Open the box and place the seven oversized Geisha cards on the table between the two players in ascending or descending order according to the single large number in the corner of each Geisha card. There are seven Geishas (see pics) three “2”s, two “3”s, one “4” and one “5”. Those numbers represent both how many points that Geisha is worth and how many of that Geisha’s item cards appear in the main deck of cards, the items deck.
Each player receives a single set of four unique square tokens with numbers 1-4 respectively, and places them face up in front of themselves. These are the four actions you can and must take during our four turns. You must take each action and therefore may only take each individual action once, so that you will end up taking each action before the round ends.
Take the items deck, the only other thing in the box at this point, and shuffle the whole thing. Then, without looking at it, “burn” or remove one card from the game face-down. Deal six cards to each player.
Determine who plays first. That player draws a card and takes their first action. Draw one card at the beginning of each turn and take only one action during each turn.
The four actions involve you playing cards, often offering combinations of cards to your opponent, they choose to take a certain number of those cards and leave you with the rest. In this way you will fight over, give away, win and lose cards. When you win cards you put them on one side of the appropriate Geisha and if you have a majority at the end of the round you win that Geisha. This is a trick-taking game, if you can win four Geishas or eleven points you win the game. If, at the end of the round, no one has four Geishas or eleven points, the game continues, a new round begins, however, players retain the Geishas they have already won, and a token in the middle of the Geishas cards slides toward the player who won that Geisha as a visual reminder of who has earned which Geisha card. Generally, if the game does not end in the first round, one player heads into round two with a small advantage, as defending a Geisha is easier than acquiring one.

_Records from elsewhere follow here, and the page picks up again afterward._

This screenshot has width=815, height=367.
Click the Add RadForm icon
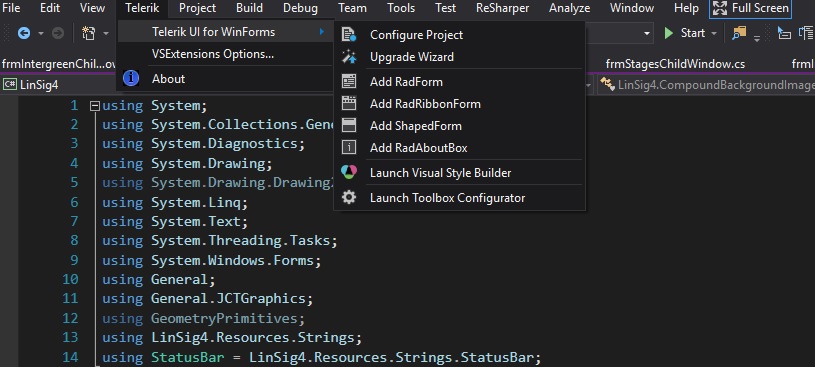coord(349,82)
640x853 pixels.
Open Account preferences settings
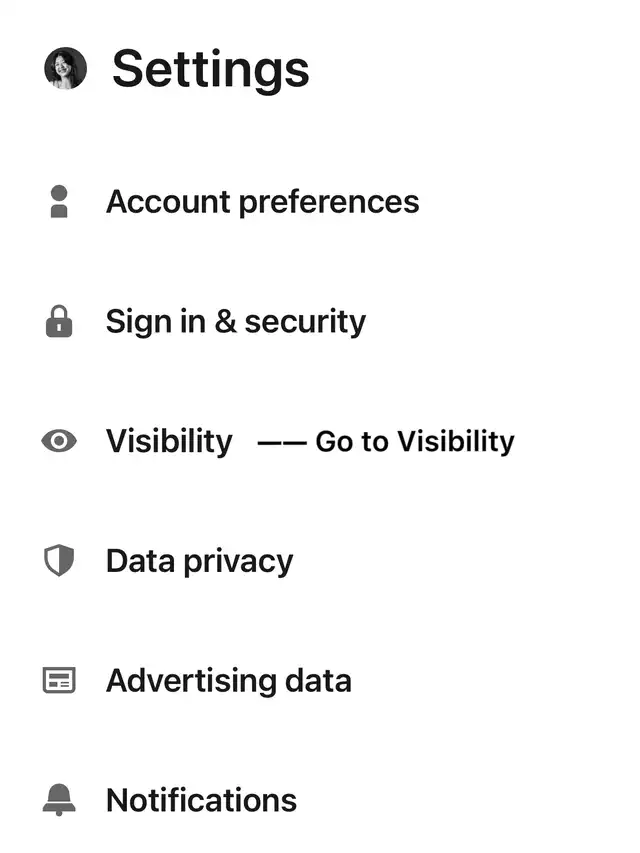tap(263, 202)
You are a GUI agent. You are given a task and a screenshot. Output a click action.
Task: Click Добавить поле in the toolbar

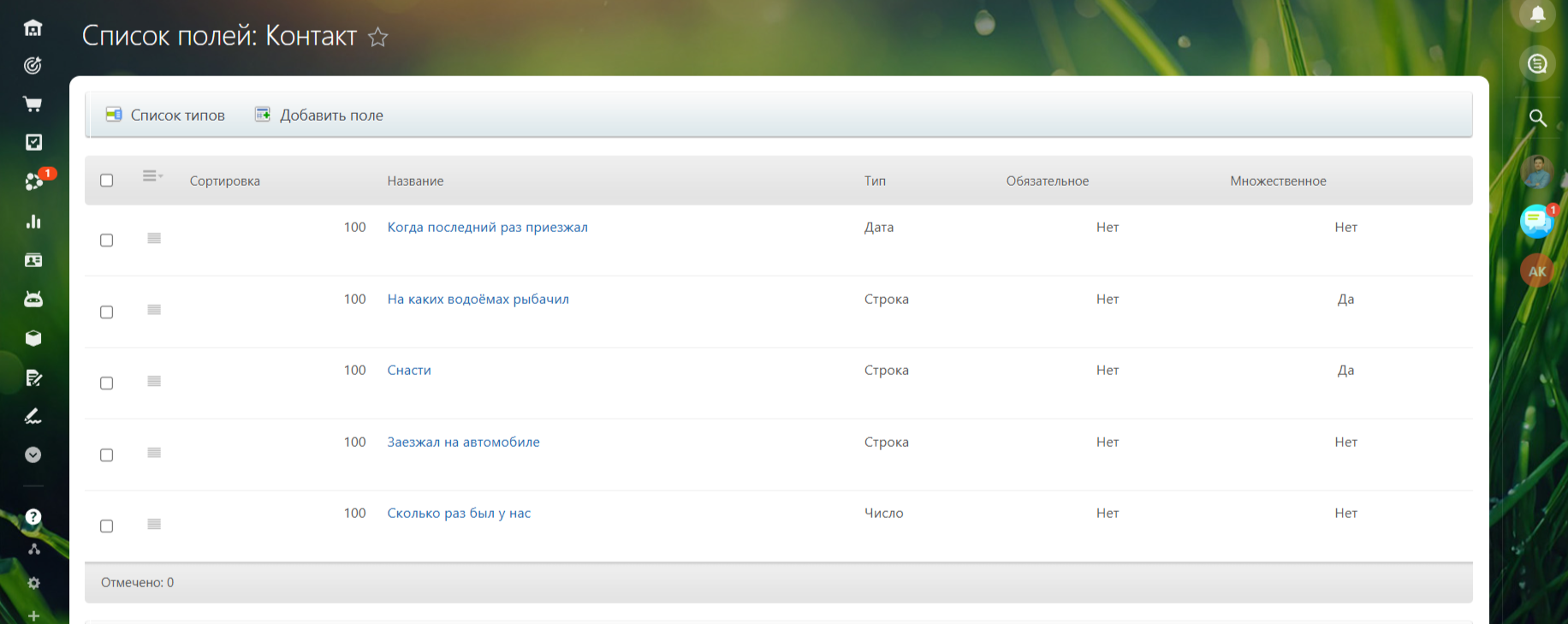320,116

For anyone interested, the four actions are as follows: (1) Place one card face down, it now belongs to you but won’t be revealed until the end of the round. (2) Place two cards face down, they are removed from the game and no one may win them. (3) Place three cards face up, your opponent takes one and you take the other two. (4) Place four cards face up, separate them into two piles, your opponent takes one pile and you take the remainder.
That is all. Win, not just the most cards, but the RIGHT cards. Give away cards that you don’t necessarily need to get the ones that you absolutely do – but which ones are those? Bluff about which cards are face-down, calculate which cards still remain in the deck to be drawn, determine the correct path to victory and out-negotiate your opponent. Four quick simple actions but this game will bend your brain and force you to think in new ways.

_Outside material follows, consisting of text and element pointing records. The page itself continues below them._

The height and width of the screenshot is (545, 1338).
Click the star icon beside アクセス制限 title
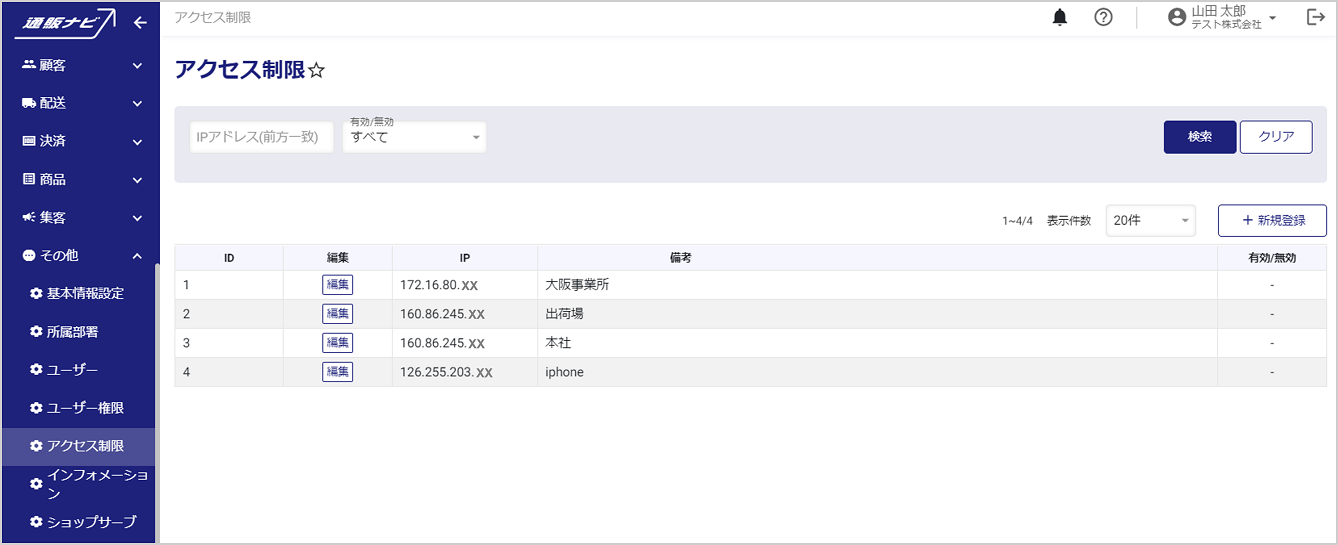tap(317, 71)
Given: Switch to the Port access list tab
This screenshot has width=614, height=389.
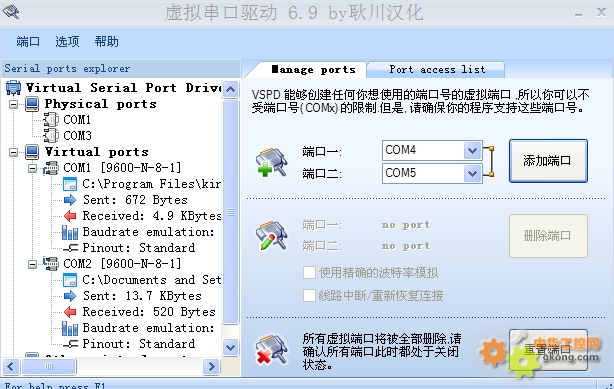Looking at the screenshot, I should pyautogui.click(x=437, y=70).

If I had to point out any thing wrong with Hanamikoji it would be difficult to do so. Perhaps that it is only two players, or that despite it’s gorgeous theme, the game is a little too quick and simple to really impress it’s theme upon the player’s experience. It feels like an excellent, tight, elegant card game with a great theme slapped on it rather than a game where theme comes first and you feel immersed in its theme. But that is the limitation of a tight, 15 minute two player game and not a design flaw. I believe this game is truly elegant and belongs on the top of the list of great two player table-top games. I think we will see this game talked about among the all-time great two player games, unless of course it is sadly missed somehow, which would be a small tragedy indeed.